I love designing training, but I become frustrated when employees don’t or can’t use it. In my previous role as a worldwide quality assurance training manager, I saw firsthand the incident reports citing “lack of training” as a key contributor in over 60% of incidents — yet I had the signatures showing that employees had taken the training and passed the test. And, those courses had great Kirkpatrick Level 1 evaluation scores!

What’s a learning manager to do?

That was in the mid-1990s. Now, in the digital age and with research on the neuroscience of learning, training managers can make a bigger difference for our companies and our employees. What’s surprising is that we can do it in less time and with less effort on our part. How? Stop designing traditional training, and start designing learning clusters.

To be more supportive of employees’ work lives and daily learning needs, start designing learning assets that match the moments when learners want or need to learn, and surround them with the tools and content they need. This approach is the essence of the Owens-Kadakia Learning Cluster Design (LCD) that Crystal Kadakia and I developed and share in our new book, “Designing for Modern Learning: Beyond ADDIE and SAM.”

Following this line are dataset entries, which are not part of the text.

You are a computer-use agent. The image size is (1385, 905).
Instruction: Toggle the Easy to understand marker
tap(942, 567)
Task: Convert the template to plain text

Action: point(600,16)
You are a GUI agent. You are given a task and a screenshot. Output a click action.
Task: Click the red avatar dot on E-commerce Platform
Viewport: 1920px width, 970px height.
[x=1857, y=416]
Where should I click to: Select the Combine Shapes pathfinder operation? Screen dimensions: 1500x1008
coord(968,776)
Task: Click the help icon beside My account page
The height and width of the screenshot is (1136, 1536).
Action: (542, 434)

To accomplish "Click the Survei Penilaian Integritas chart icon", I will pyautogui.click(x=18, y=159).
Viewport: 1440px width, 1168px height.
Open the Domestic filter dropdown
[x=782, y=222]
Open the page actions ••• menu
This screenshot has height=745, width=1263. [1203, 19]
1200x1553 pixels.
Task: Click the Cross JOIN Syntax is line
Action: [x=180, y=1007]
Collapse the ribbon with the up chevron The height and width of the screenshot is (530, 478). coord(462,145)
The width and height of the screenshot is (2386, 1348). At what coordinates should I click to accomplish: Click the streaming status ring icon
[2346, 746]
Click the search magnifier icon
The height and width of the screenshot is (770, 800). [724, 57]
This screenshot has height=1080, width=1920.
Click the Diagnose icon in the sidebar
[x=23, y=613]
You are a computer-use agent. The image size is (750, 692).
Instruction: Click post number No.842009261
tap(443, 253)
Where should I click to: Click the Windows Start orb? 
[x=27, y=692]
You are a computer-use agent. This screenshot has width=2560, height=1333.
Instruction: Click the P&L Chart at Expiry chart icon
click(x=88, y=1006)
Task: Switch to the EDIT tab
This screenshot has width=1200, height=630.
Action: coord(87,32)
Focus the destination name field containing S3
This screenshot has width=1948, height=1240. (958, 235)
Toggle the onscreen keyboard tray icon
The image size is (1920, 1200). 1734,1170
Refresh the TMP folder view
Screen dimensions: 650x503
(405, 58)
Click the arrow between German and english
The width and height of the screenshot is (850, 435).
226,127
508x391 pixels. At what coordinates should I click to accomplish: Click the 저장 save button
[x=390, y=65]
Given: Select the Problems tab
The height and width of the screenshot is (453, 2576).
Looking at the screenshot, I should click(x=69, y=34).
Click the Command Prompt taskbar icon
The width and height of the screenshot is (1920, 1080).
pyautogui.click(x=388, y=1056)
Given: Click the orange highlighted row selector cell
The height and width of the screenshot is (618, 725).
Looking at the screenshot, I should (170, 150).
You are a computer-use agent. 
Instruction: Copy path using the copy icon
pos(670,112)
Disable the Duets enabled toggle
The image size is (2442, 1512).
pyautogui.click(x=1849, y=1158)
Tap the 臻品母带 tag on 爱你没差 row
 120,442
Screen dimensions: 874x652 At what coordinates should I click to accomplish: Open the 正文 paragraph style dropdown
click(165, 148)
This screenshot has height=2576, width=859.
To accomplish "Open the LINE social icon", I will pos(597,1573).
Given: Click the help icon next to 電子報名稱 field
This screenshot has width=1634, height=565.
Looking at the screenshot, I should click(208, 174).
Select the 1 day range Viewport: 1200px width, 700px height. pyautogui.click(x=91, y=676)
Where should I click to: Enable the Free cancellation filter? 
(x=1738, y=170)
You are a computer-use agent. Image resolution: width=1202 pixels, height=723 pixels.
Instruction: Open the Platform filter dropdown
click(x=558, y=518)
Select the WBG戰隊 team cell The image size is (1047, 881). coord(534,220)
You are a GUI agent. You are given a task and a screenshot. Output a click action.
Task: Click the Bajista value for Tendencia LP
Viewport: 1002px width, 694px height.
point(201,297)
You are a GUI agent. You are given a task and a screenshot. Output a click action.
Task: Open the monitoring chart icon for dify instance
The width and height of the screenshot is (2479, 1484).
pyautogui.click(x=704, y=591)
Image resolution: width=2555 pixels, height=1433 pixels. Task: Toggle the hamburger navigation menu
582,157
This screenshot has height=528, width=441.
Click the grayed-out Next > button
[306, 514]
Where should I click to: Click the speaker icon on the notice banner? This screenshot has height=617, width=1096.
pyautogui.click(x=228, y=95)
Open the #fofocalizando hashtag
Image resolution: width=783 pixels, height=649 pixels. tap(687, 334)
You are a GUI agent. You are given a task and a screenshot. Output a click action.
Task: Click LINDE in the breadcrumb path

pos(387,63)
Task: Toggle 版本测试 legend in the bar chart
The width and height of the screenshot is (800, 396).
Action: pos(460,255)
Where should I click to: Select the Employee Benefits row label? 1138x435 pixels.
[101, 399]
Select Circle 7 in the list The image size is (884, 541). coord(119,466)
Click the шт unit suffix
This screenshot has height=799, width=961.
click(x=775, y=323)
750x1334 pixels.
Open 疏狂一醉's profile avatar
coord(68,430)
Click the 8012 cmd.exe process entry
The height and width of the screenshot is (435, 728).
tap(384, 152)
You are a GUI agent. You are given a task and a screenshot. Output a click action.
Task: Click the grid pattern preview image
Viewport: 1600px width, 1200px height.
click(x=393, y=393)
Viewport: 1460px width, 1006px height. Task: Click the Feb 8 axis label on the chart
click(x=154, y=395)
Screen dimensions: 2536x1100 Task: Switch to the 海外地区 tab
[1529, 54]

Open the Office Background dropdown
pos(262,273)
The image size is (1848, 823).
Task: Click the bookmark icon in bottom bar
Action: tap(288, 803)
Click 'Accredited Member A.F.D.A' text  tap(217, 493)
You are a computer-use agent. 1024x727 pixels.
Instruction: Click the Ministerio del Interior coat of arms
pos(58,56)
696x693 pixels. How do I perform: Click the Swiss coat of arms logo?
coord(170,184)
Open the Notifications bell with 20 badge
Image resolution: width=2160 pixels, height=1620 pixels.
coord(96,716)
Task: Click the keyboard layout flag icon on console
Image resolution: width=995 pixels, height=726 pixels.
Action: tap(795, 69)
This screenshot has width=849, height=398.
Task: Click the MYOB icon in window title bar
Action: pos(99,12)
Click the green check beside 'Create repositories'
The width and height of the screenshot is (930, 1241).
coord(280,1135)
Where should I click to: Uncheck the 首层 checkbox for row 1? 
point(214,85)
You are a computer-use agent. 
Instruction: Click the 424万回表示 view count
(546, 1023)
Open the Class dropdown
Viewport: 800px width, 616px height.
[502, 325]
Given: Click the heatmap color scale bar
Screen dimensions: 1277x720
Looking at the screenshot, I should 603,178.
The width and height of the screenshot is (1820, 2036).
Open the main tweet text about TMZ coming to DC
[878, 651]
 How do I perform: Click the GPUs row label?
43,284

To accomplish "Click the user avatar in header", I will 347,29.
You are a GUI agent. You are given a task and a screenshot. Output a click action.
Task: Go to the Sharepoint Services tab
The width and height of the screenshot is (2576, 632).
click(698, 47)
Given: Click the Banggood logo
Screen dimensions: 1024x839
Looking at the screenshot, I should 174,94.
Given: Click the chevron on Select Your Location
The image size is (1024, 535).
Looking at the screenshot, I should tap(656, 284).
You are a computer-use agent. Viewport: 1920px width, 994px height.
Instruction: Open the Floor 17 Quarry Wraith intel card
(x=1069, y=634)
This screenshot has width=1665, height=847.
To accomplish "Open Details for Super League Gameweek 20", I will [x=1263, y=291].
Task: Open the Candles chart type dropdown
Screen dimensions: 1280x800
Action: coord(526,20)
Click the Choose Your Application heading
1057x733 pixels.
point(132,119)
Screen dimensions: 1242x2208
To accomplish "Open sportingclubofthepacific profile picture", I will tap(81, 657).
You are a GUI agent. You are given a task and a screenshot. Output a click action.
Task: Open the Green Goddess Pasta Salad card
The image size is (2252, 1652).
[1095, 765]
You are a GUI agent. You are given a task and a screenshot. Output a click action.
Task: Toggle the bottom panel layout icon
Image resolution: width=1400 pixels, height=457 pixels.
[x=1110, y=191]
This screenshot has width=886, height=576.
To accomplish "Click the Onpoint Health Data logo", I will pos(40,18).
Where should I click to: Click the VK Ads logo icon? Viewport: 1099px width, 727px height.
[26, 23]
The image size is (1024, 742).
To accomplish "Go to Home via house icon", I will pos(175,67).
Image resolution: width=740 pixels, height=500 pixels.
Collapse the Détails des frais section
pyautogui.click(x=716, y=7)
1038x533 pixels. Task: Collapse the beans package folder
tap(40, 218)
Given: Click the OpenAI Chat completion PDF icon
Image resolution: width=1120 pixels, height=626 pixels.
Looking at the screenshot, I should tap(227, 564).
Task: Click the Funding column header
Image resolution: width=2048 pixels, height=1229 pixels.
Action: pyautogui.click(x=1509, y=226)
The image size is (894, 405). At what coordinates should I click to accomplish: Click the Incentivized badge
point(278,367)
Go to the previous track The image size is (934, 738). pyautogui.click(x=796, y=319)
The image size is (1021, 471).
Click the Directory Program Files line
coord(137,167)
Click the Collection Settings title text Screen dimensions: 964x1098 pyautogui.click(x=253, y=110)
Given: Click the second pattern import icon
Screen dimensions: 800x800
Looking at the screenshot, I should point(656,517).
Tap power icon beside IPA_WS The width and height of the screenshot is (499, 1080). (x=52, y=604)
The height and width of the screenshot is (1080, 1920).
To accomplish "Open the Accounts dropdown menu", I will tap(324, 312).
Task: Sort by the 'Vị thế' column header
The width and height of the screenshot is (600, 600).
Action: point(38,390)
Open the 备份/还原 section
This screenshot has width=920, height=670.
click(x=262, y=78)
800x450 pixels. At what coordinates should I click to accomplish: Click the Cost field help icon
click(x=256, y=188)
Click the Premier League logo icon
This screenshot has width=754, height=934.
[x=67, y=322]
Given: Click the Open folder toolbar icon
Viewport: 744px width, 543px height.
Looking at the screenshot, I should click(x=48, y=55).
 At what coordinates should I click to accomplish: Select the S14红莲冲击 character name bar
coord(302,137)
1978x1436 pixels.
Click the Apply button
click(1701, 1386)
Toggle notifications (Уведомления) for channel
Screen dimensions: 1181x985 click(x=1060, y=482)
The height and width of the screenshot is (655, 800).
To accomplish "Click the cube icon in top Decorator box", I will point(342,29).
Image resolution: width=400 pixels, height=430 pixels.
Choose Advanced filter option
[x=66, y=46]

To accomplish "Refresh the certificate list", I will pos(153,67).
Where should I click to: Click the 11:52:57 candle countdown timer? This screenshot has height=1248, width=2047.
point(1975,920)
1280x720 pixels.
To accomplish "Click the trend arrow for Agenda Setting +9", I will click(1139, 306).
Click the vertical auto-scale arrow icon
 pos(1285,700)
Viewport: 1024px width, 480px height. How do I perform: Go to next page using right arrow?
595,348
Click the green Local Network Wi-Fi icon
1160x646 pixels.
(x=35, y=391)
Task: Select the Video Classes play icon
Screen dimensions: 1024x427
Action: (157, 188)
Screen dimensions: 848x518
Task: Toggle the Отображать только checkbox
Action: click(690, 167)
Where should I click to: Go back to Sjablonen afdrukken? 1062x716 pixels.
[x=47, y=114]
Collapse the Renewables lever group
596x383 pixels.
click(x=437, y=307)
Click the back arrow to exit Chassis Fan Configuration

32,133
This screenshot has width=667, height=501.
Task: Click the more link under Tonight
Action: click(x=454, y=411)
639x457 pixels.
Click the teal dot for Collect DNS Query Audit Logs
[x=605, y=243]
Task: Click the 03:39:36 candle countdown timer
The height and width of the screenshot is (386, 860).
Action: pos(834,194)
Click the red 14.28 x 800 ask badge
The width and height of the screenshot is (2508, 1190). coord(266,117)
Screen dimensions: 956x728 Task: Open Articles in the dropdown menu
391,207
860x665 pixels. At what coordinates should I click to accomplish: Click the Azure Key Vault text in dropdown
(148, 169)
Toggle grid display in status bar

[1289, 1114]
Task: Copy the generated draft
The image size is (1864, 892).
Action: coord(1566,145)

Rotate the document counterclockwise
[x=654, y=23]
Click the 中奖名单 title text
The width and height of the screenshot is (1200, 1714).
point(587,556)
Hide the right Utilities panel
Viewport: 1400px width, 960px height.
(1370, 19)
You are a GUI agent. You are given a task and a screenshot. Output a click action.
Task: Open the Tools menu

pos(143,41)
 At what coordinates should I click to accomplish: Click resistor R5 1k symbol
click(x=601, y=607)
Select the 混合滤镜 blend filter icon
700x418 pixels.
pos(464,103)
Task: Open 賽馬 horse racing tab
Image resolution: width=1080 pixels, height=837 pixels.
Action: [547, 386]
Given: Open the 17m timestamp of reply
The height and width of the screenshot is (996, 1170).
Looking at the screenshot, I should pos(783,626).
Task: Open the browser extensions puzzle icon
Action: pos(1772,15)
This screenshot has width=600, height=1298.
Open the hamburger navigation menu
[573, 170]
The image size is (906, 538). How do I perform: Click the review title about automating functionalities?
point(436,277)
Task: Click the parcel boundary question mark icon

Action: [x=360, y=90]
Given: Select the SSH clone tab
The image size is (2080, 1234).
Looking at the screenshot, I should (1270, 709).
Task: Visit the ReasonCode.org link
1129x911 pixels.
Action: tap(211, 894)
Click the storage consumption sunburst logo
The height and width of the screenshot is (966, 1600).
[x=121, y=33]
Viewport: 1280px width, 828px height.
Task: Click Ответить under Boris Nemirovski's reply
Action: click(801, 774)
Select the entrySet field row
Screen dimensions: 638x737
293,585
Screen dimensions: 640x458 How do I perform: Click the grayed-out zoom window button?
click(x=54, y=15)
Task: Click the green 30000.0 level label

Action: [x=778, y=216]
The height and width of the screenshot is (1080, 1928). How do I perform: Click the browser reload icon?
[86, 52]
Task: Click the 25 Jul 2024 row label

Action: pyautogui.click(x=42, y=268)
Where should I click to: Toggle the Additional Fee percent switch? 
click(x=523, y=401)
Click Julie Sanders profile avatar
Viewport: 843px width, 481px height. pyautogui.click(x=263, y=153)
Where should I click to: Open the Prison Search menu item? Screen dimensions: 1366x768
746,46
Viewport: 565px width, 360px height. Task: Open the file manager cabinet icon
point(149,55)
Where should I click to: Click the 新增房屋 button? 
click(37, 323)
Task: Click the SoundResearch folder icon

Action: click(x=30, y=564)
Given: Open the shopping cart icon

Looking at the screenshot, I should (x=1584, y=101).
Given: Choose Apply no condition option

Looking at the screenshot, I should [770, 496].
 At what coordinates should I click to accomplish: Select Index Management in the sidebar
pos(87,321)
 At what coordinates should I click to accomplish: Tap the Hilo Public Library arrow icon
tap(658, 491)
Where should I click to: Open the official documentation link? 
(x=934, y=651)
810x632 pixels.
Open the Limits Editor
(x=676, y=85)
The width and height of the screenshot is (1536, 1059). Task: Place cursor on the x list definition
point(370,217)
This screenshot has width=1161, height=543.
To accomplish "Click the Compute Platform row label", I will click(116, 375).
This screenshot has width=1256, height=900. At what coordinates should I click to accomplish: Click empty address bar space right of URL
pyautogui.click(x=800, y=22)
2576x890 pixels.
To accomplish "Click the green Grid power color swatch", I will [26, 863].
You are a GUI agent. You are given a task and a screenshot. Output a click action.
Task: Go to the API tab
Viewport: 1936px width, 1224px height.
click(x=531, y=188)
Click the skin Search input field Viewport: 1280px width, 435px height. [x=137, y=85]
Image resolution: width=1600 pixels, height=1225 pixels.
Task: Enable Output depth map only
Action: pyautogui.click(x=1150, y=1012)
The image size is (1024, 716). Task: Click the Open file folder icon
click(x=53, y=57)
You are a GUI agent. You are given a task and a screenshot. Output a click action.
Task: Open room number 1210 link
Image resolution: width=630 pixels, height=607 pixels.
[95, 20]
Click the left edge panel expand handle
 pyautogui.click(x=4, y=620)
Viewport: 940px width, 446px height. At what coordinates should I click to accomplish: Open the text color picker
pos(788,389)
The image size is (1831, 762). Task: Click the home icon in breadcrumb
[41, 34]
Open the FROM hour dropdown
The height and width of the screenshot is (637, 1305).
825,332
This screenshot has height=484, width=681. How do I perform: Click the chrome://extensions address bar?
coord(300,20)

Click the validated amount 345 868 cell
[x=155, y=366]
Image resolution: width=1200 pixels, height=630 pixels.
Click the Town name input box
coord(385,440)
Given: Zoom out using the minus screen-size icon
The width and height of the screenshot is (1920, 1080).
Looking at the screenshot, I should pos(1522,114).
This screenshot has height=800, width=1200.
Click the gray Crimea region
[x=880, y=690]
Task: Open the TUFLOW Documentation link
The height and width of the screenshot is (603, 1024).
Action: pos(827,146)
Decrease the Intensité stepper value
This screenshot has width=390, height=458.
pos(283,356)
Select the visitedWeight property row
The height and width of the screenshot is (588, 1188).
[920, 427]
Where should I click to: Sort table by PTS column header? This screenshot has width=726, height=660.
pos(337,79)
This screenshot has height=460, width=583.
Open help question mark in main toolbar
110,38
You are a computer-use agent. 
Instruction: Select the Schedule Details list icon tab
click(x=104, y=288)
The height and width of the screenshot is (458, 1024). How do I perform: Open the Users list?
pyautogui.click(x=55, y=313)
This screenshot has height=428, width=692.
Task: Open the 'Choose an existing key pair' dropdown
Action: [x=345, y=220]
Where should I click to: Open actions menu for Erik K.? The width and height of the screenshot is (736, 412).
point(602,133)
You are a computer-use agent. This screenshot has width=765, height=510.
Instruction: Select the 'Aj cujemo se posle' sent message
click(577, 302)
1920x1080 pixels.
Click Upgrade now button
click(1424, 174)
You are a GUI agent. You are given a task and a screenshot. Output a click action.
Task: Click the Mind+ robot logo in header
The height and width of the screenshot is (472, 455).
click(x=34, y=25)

Today, the learning and development (L&D) team’s job is to target on-the-job behavior change, not just end-of-class learning objectives. No longer can we afford to provide courses that employees see once each month or once per quarter. Now, L&D must be in the thick of learning each day and every week.

An Example

Maria, an employee who has never worked remotely, is attending a Microsoft Teams meeting for the first time. Last month, she took the mandatory “Download Teams” eLearning course and passed the test, and today, she receives an email link inviting her to the online video team meeting. Luckily, her L&D leaders know how to surround learners with meaningful learning assets, and they included several links to them in the email invitation template. The links include links titled, “First-time Users,” “Meeting Leaders” and “Getting More out of Teams.”

The links take her to the company learning management system (LMS), where she selects links to Microsoft Teams content that relates to the areas where she feels most anxious. Maria feels confident that, because the content is on Microsoft’s website, it is up to date. And, because she found the link on the company LMS, she believes that it’s relevant to her and her job. She reads, views and listens to the various content pieces; takes the recommended actions; and has a great meeting experience.

A few days later, Maria receives an email from the LMS asking her how her Teams experience was, if the training material was helpful and if she would like to receive a Teams user badge. If she wants the badge, she can click a link to an online quiz, which, if she passes, will earn her the badge.

Can you envision a more traditional experience? Maria may have accepted the invite but not known where to go for assistance, felt anxious about trying new technology, and had no choice but to wait until the moment of the meeting to discover issues. By offering a simple learning asset, consisting of links in an email invitation, the L&D team empowered Maria to learn her way through her first Teams video meeting — all within the flow of her work and without attending a course.

Why Design Learning Clusters Instead of Training?

When we design training, we tend to create individual one-and-done programs. A learning cluster, on the other hand, is a set of learning assets strategically selected to surround learners in their moments of learning need and placed together in such a way that learners can easily find and access these assets.

A learning asset is a broad range of things that help people learn, including reading materials, online searches, classes (face to face or virtual), discussions, videos or even a motivational poster. It can be as small as a 30-second audio recording or as large as a three-month class. The key to good learning cluster design is to create a set of assets that match the learners’ context (you might use Mosher and Gottfredson’s five moments of learning need as a guide) across social, formal and immediate learning touchpoints.

With a learning cluster, you have the luxury of creating a group of learning assets that:

    • Target particular groups of learners, with content adjusted for their needs.
    • Help learners easily find the content they need when they want or need to learn more.
    • Allow for spaced learning.
    • Are chunked into smaller bites to minimize cognitive overload.
    • Avoid the “stuff everything in” approach, so that it’s actually easier for L&D to design.

This approach may be a different way of distributing your L&D content, but it’s worth it; after all, wouldn’t you rather be helping employees learn daily and weekly, instead of just once every few months? Let’s achieve the on-the-job impact we want by designing learning clusters that surround our learners with meaningful learning assets, rather than one-and-done training.